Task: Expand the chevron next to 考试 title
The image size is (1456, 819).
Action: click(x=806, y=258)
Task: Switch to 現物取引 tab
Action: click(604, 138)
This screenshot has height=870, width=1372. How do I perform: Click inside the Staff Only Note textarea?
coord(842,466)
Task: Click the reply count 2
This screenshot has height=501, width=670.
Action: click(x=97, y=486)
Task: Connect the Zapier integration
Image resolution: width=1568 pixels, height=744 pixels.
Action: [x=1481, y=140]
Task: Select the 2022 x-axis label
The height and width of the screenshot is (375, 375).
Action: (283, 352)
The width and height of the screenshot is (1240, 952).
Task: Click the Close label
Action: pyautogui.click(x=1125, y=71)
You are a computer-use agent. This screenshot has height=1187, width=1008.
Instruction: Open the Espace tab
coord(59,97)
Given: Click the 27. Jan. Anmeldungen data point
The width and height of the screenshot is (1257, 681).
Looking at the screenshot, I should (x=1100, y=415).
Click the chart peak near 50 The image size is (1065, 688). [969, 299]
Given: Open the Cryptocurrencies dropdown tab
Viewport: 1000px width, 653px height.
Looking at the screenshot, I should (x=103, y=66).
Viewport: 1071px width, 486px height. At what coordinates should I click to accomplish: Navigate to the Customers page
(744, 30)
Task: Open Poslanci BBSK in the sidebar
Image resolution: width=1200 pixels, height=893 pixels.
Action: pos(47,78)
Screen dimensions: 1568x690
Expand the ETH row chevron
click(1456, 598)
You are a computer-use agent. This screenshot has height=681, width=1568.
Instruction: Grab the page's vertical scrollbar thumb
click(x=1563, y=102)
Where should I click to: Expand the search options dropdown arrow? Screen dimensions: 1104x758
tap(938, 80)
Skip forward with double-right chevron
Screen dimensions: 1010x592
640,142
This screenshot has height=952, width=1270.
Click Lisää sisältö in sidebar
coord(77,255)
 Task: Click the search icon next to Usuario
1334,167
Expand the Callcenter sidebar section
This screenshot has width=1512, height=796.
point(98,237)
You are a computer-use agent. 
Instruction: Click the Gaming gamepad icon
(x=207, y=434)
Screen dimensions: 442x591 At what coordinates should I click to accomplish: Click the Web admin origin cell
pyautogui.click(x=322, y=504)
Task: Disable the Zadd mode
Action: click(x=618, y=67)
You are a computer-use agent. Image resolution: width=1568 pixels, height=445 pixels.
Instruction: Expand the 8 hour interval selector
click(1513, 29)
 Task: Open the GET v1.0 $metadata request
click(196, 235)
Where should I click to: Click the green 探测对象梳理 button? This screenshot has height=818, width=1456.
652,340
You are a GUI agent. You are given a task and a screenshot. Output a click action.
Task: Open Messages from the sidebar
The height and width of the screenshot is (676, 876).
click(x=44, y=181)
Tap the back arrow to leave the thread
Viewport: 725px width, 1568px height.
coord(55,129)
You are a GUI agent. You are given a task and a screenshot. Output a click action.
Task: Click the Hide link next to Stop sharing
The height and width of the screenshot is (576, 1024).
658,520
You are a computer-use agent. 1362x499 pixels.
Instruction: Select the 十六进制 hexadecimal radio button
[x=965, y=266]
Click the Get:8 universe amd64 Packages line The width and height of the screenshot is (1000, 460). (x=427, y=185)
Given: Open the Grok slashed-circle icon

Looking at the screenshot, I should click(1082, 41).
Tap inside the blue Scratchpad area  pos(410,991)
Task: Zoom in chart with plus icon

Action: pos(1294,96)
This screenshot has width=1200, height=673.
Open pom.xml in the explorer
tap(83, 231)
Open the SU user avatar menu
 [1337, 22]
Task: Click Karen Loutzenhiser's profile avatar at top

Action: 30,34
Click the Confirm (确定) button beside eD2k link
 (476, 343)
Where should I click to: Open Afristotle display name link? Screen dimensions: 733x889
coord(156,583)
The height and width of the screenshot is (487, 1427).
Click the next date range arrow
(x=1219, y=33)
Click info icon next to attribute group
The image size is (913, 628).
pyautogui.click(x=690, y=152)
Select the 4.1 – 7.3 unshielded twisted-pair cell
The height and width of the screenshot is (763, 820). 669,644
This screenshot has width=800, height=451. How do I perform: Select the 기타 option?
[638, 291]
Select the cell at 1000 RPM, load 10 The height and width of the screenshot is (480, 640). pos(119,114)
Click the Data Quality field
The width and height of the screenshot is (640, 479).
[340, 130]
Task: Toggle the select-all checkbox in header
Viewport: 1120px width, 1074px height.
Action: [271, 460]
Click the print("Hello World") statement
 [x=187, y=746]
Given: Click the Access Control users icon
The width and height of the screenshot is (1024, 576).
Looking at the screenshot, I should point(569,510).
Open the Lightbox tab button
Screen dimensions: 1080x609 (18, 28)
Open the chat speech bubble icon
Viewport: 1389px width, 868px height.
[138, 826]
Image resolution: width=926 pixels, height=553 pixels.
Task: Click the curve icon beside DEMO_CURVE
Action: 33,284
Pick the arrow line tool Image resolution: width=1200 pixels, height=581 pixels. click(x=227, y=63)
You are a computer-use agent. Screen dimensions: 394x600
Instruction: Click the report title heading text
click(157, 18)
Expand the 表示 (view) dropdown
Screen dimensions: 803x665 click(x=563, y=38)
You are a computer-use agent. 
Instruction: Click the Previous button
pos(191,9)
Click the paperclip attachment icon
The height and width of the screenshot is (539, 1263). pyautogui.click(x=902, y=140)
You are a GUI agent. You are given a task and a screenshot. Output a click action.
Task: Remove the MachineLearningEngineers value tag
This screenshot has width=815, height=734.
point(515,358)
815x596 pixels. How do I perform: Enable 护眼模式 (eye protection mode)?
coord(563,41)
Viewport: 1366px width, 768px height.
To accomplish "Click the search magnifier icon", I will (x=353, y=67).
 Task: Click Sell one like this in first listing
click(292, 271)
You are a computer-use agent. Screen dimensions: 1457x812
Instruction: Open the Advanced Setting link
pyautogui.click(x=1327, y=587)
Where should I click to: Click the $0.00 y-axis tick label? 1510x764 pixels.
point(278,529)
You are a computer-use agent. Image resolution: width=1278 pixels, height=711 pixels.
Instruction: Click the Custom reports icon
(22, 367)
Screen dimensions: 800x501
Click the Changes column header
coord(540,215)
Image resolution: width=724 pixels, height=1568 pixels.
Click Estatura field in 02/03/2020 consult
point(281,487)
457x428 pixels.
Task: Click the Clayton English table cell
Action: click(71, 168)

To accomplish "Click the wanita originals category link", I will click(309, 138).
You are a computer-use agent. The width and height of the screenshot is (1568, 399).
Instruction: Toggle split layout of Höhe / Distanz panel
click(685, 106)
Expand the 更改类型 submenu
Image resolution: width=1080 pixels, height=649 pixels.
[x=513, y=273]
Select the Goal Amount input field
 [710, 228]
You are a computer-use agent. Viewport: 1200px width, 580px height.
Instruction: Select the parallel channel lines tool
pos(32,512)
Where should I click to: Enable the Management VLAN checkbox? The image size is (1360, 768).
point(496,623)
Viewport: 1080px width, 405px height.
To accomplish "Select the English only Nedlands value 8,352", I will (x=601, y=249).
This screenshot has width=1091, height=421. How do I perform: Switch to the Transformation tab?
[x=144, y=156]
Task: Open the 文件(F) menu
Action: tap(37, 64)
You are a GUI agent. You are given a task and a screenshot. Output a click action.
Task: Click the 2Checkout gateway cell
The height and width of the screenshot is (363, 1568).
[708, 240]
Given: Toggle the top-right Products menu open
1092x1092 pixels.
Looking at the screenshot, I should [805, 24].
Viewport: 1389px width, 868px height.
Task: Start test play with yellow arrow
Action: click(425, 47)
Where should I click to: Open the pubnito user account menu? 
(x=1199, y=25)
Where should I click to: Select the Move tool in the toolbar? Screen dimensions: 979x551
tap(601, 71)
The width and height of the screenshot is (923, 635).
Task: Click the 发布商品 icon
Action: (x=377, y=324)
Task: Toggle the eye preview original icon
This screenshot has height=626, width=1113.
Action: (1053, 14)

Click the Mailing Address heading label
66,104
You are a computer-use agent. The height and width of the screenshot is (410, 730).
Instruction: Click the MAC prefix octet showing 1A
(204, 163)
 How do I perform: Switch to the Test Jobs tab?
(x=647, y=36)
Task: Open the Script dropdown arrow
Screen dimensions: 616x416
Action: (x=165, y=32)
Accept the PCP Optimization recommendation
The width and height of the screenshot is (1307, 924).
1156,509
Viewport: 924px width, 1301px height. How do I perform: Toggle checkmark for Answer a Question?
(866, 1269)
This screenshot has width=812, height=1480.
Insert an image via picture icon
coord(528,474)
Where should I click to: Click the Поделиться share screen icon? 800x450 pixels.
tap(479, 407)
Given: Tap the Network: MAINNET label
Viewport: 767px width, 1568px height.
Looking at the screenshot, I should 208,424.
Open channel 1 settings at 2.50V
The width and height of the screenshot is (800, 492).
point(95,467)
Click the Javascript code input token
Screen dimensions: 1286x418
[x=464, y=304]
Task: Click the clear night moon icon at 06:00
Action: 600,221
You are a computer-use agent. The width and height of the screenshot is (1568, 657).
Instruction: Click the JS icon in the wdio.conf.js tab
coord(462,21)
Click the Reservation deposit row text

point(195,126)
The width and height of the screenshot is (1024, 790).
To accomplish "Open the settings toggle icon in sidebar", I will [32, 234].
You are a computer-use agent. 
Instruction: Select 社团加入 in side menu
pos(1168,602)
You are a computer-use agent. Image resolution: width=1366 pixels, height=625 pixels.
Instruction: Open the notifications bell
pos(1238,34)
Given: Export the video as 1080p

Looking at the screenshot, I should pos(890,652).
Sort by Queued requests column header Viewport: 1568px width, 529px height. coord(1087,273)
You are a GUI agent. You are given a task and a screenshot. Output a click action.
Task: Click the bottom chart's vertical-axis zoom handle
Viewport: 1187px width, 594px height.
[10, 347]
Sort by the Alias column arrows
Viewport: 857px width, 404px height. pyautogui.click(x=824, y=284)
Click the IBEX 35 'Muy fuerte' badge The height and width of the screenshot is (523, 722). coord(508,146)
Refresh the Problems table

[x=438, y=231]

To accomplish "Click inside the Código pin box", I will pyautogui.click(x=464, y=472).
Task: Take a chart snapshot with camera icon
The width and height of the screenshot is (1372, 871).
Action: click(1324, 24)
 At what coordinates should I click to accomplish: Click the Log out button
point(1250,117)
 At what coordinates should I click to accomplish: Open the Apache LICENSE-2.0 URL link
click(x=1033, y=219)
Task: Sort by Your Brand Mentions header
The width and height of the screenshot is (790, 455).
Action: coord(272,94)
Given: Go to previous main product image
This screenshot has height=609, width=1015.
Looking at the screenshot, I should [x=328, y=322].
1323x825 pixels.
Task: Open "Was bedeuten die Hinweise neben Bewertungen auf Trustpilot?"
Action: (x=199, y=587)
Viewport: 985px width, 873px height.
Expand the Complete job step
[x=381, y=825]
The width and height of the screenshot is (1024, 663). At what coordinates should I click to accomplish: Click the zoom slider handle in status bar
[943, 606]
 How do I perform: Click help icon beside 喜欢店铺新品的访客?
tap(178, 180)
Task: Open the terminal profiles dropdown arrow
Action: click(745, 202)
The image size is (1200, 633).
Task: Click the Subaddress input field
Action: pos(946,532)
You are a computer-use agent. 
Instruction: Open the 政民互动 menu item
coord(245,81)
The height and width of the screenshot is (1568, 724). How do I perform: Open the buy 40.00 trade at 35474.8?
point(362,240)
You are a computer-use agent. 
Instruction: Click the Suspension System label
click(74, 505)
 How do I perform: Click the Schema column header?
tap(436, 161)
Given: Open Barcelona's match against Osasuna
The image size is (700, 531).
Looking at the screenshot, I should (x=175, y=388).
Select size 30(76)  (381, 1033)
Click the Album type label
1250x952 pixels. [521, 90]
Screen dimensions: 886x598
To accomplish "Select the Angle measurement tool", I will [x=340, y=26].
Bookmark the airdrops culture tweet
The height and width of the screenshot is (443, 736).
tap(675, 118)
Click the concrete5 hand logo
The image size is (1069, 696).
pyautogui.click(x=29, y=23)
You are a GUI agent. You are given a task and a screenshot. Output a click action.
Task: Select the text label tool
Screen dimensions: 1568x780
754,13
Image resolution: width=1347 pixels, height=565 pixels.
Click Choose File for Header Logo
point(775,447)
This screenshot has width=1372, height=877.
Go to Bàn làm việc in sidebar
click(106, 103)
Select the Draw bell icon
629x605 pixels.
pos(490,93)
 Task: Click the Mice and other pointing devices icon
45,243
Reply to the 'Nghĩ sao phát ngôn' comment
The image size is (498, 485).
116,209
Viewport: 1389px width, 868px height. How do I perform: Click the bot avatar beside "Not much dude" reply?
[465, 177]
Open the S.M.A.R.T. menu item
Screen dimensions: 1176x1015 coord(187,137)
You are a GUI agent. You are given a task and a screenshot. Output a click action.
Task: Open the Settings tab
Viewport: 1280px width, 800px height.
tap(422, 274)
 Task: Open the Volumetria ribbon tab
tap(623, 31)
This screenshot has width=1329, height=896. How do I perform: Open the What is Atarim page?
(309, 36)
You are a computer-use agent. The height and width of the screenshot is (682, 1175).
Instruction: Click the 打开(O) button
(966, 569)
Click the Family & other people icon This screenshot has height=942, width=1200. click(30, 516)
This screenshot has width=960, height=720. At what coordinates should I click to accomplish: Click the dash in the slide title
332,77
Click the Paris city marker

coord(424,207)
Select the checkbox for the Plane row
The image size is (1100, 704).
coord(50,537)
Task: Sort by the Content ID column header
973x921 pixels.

________________

ASSIGNED TASK :: Please reproduce the lines from the line with "At what coordinates should I click to accomplish: Click the Log" to the line with "Select the Draw bell icon", both ends included, exactly as they appear above.

WRITTEN ANSWER ::
 At what coordinates should I click to accomplish: Click the Log out button
point(1250,117)
 At what coordinates should I click to accomplish: Open the Apache LICENSE-2.0 URL link
click(x=1033, y=219)
Task: Sort by Your Brand Mentions header
The width and height of the screenshot is (790, 455).
Action: coord(272,94)
Given: Go to previous main product image
This screenshot has height=609, width=1015.
Looking at the screenshot, I should [x=328, y=322].
1323x825 pixels.
Task: Open "Was bedeuten die Hinweise neben Bewertungen auf Trustpilot?"
Action: (x=199, y=587)
Viewport: 985px width, 873px height.
Expand the Complete job step
[x=381, y=825]
The width and height of the screenshot is (1024, 663). At what coordinates should I click to accomplish: Click the zoom slider handle in status bar
[943, 606]
 How do I perform: Click help icon beside 喜欢店铺新品的访客?
tap(178, 180)
Task: Open the terminal profiles dropdown arrow
Action: click(745, 202)
The image size is (1200, 633).
Task: Click the Subaddress input field
Action: pos(946,532)
You are a computer-use agent. 
Instruction: Open the 政民互动 menu item
coord(245,81)
The height and width of the screenshot is (1568, 724). How do I perform: Open the buy 40.00 trade at 35474.8?
point(362,240)
You are a computer-use agent. 
Instruction: Click the Suspension System label
click(74, 505)
 How do I perform: Click the Schema column header?
tap(436, 161)
Given: Open Barcelona's match against Osasuna
The image size is (700, 531).
Looking at the screenshot, I should (x=175, y=388).
Select size 30(76)  (381, 1033)
Click the Album type label
1250x952 pixels. [521, 90]
Screen dimensions: 886x598
To accomplish "Select the Angle measurement tool", I will [x=340, y=26].
Bookmark the airdrops culture tweet
The height and width of the screenshot is (443, 736).
tap(675, 118)
Click the concrete5 hand logo
The image size is (1069, 696).
pyautogui.click(x=29, y=23)
You are a GUI agent. You are given a task and a screenshot. Output a click action.
Task: Select the text label tool
Screen dimensions: 1568x780
754,13
Image resolution: width=1347 pixels, height=565 pixels.
Click Choose File for Header Logo
point(775,447)
This screenshot has width=1372, height=877.
Go to Bàn làm việc in sidebar
click(106, 103)
Select the Draw bell icon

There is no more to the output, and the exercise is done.